Building and packaging SQL Server Integration Services projects in TeamCity

At DrDoctor we’ve been using Octopus Deploy for about a year and half now, and in that time we have developed a very robust way of releasing the core of our system. That is, two IIS websites and a bunch of windows services. Release automation has vastly increased the frequency at which we release software into production and in turn the speed at which the business can operate.

The missing part in all of this are the integration projects, when DrDoctor begins working with a new hospital we do a bunch of work integrating their PAS system into our system. This takes the form of a couple of staging databases and a couple of SQL Server Integration Services (SSIS) projects.

Whenever we are discussing changes that need to be made we always screw up our faces at the thought of doing the release. We also have no idea which clients have which version, or when we last did a release.

In this and a few subsequent posts I’m going to outline the various steps that I took to automate our deployments, so we can get on doing the interesting work and let the computers handle the boring deployment work.

Building SSIS Projects in TeamCity

The first step required is to have TeamCity build our Integration Services (SSIS) projects in TeamCity. In reality all it’s really doing is taking all the .dtsx packages that are part of the project and turning them into an ispac file.

The ispac is basically a zip file that contains all the packages and some other metadata which is used when deploying into SQL Server SSISDB.

There are two methods that come up from a Google search on getting TeamCity building SSIS projects, the first involves using a community MSBuild extension and a bunch of other bits, you can read more about it here or here, you can find the MSBuild extension on CodePlex. I tried this method, but didn’t have immediate success.

The second option is to use Visual Studio (SQL Server Data Tools) devenv.exe to build your project, this was already installed on our build server as it is required when building database projects.

To do this in the TeamCity project’s build configuration I added a new build step, which was a Command Line runner:

1-building-ssis-devenv

In the custom script I put in the full path to devenv.exe, our SSIS projects are built in SSDT BI 2012 (Visual Studio 2012 shell) so I’m using that version of devenv.exe on the build server.

Packaging SSIS Projects for deployment

Now that TeamCity is building the project it time to setup TeamCity to package the ispac file into a NuGet package. As mentioned in the intro, we use Octopus Deploy as our deployment system, it in turn uses the NuGet package format as the container for application files (more details).

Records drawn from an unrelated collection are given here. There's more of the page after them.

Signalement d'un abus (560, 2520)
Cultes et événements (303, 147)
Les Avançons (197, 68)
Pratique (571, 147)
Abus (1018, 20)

Setting up TeamCity to automate the creation of NuGet packages turns out to be really easy.

Creating a NuSpec file

The first step is to create a NuSpec file, this is the manifest file that TeamCity will use when building the NuGet package (it tells TeamCity which files to include in the package).

To set this up I added a new file called Local_ETL.nuspec into my project folder with the following content

<?xml version="1.0" encoding="utf-8"?>
<package xmlns="http://schemas.microsoft.com/packaging/2010/07/nuspec.xsd">
  <metadata>
    <id>SSIS.Local_ETL</id>
    <version>1.0.0</version>
    <authors>DrDoctor</authors>
    <requireLicenseAcceptance>false</requireLicenseAcceptance>
    <description>Sync client to local</description>
  </metadata>
  <files>
    <file src="bin\Development\DrDoctor Client ETL.ispac" target="DrDoctorClientETL.ispac" />
  </files>
</package>

This as you can specifies a NuGet package ID, a version and a bunch of files that should be included.

Add build step in TeamCity

The next and final step is to configureTeamCity to create the NuGet package using the NuSpec file.

In TeamCity go into the Build Steps of your project, and click Add build step. From the runner type select NuGet Pack and configure the step with the following:

1-teamcity-nuget-packaging

Make sure that you have ticked “Publish created packages to build artifacts”. This will ensure that the packages are available through the built-in NuGet repository.